### Your objective
Write down the lines exactly as they appear, from the one that contains "Where should I click to: Open the Criar" through the final line of the records, so that both ends are kept and no pictures come along.

*-*-*

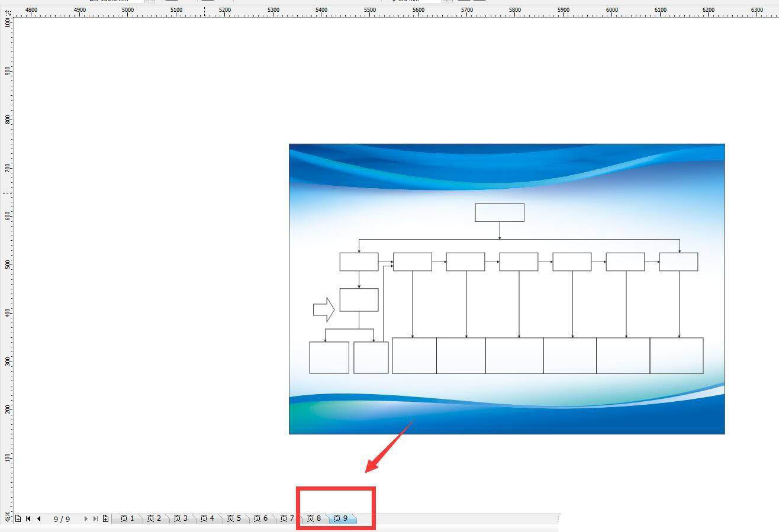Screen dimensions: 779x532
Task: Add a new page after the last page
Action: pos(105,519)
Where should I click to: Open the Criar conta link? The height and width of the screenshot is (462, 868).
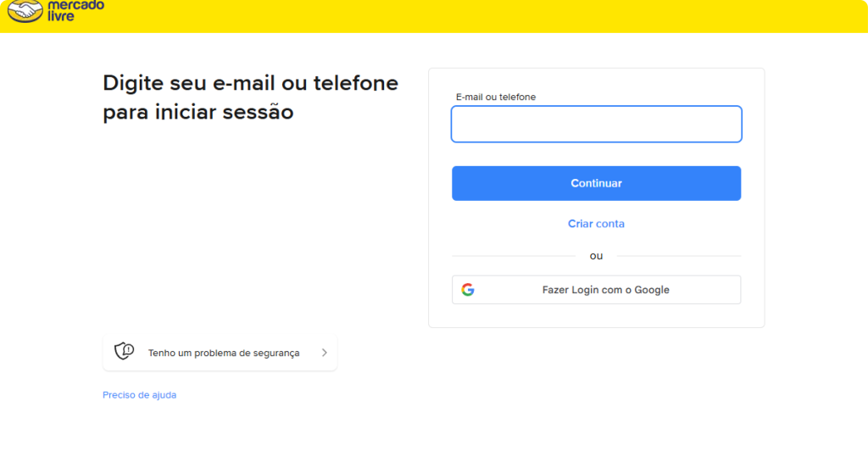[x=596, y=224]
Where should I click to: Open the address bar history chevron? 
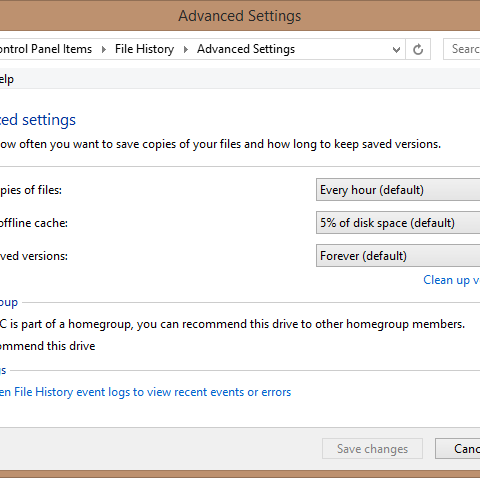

*-*-*

### Written reply
Where should I click to: Open the Criar conta link? The height and width of the screenshot is (462, 868).
[x=596, y=224]
Where should I click to: Open the address bar history chevron? 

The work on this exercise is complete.